DAR Books: 7 Important Black Autobiographies

By @TrueGodImmortal

Reading about the life and times of some historical figures in black history can be pivotal for many young minds growing up. In adult life, our understanding of these stories becomes greater and as a result, there are some biographies and autobiographies that you appreciate much more as you evolve as a person. Perhaps there is no better example than autobiographies of the black revolutionaries that have come through our history. Today, I wanted to reflect on 7 of those autobiographies that are important and vital. Let's take a look at those books.

*Soul On Ice By Eldridge Cleaver (1968)

-Let everyone else tell it, Eldridge is one of the most problematic black figures in the history of our society. At least that's the narrative today. While he was a troubled soul of the time, Eldridge at one point stood for something and became a revolutionary with an ideology that would benefit his people. His book chronicles his life and times, and features 4 parts thematically, and while I don't agree with some of the things he says, his ability to write and channel his emotions and experiences is amazing.
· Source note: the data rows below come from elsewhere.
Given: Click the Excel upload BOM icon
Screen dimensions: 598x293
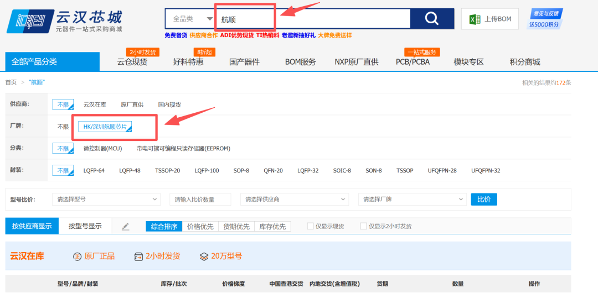Looking at the screenshot, I should point(475,19).
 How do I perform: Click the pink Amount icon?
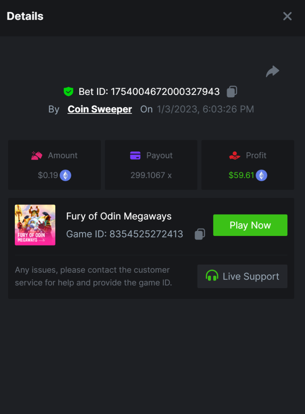click(37, 156)
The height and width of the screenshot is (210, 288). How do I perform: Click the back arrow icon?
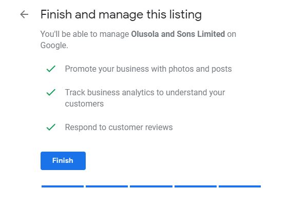click(24, 14)
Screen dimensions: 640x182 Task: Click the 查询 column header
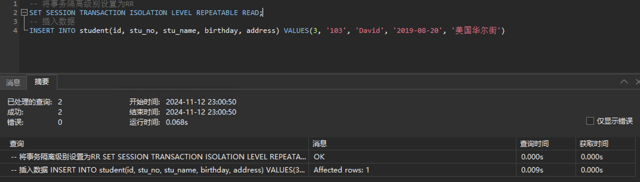[17, 144]
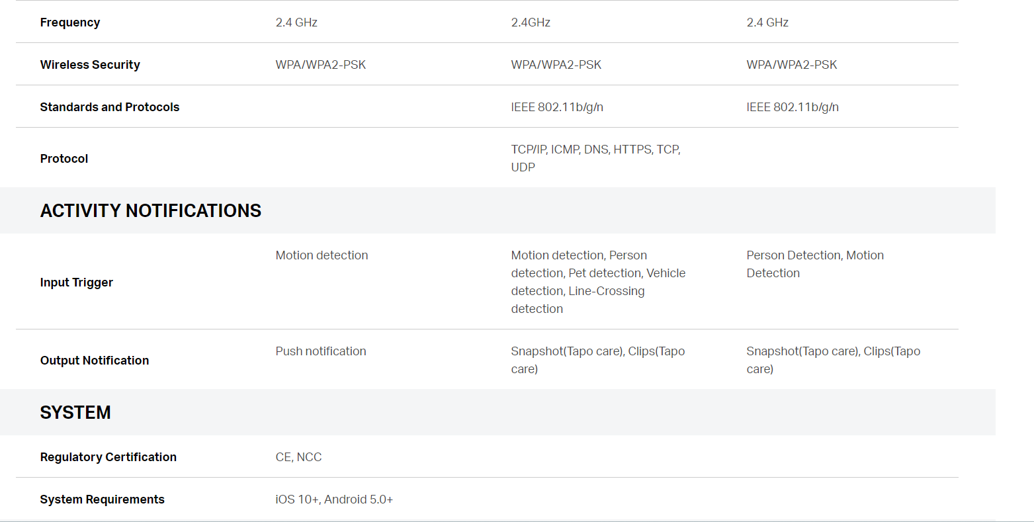
Task: Click the first column Motion detection value
Action: (x=322, y=255)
Soul On Ice is a book that you should read without judgment and with that, you can recognize the flawed revolutionary that was Eldridge Cleaver, whether you agree with his methods and life or not.

*Assata: An Autobiography (1987)

-One of the most controversial figures in black history is Assata Shakur. While some would classify her as many things beyond a revolutionary, at her core, she was just that. Born with a will to survive, her life story is not the norm and it makes her book a gripping read. For those who know pieces of her story, including why she lives in Cuba now, this is a very telling read that allows the woman born JoAnne Chesimard to showcase her story. If anything, my favorite aspect of this book is that she is unapologetic and honest, and the way we may have perceived her due to the revolutionary folklore is a bit different from who the woman is, and that is an aspect that we tend to overlook when seeing leaders and figures. Their lives have been mazes and full of good and bad that led them to where they are, and the revolutionary side is grown (whereas people use someone's past to belittle their revolutionary present, this book embraces it). Perhaps there is no other autobiography in black history that showcases this more than Assata and her story.
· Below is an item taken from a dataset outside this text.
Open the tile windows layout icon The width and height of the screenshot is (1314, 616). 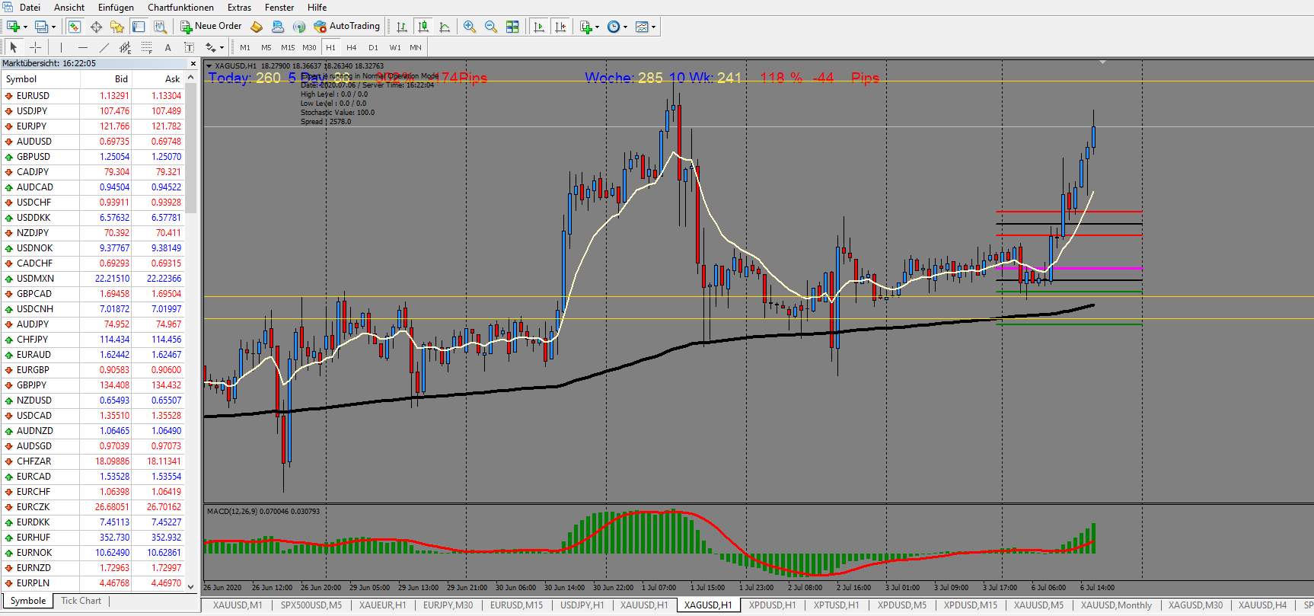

*Nigger: An Autobiography By Dick Gregory (1964)

-One of the most outspoken voices of the time, Dick Gregory was a controversial figure that has a life many of us would watch play out over the years. In his later years, his outspoken style didn't dwindle, but in his younger years, he was a Civil Rights activist and focused on black issues without question. His autobiography, with a very interesting title, came about in the mid 60's, where he speaks about his experience through the years, discrimination and everything in between. While the book isn't regarded as one of the more powerful books, it should be. This is an autobiography that everyone should read at least once.
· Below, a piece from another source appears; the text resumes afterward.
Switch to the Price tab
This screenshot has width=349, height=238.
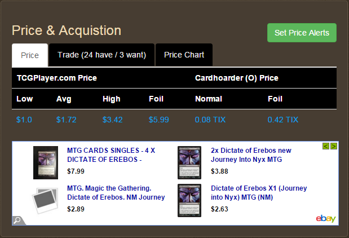pyautogui.click(x=30, y=55)
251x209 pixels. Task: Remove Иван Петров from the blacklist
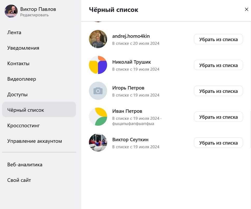(x=218, y=117)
*Angela Davis: An Autobiography (1974)

-When we look back at women in black history that made an impact, the list is extensive. One of the most notable remains Angela Davis, an activist who assisted the Black Panther and many other revolutionary groups and stands out as one of the last pieces in the Black Liberation movement. Her book chronicles the hatred faced for being a revolutionary, as well as her life story. For young women of color, this book is important to read. For everyone, this book is important to read. The look into the rise and the ascension of one of the last true revolutionaries of the time is a necessary read.

*A Taste Of Power: A Black Woman's Story (1992)

-There are many women who overcame the obstacles during the darkest era, but perhaps Elaine Brown is the brightest of them all. The former close friend and lover of Huey P. Newton would rise up and become a leader in the Black Panther Party and this book would tell her story. More so a book of memoirs than your traditional autobiography, this follows her upbringing in Philly all the way to her years as the leader of the Party and everything in between. Elaine Brown is a name we don't see mentioned as much with Angela Davis and Assata, and while there are some reasons for that, her book is still a good read that showcases someone who searched for their own identity and found it through liberation.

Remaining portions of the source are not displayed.